**Rows**
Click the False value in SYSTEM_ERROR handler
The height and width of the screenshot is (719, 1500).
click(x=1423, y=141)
* * *
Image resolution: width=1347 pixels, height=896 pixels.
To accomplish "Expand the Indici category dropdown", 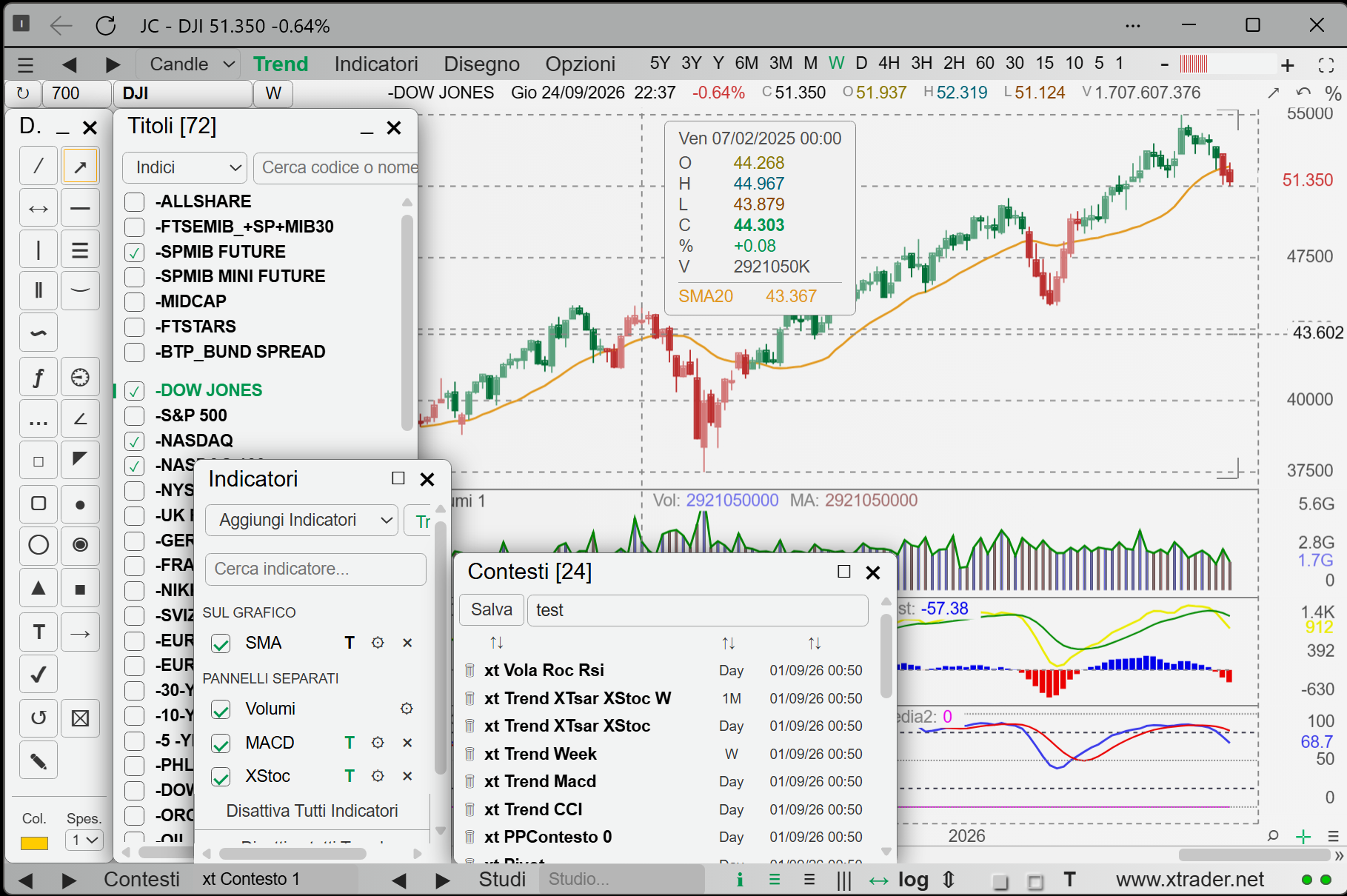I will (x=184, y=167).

**Directive**
Please put the part of the records that opens with the line containing "Click the False value in SYSTEM_ERROR handler" and closes with the line containing "click(x=1423, y=141)", both of those lines included, into a numbered list, leaving out any blank lines.

**Output below**
1. Click the False value in SYSTEM_ERROR handler
2. The height and width of the screenshot is (719, 1500).
3. click(x=1423, y=141)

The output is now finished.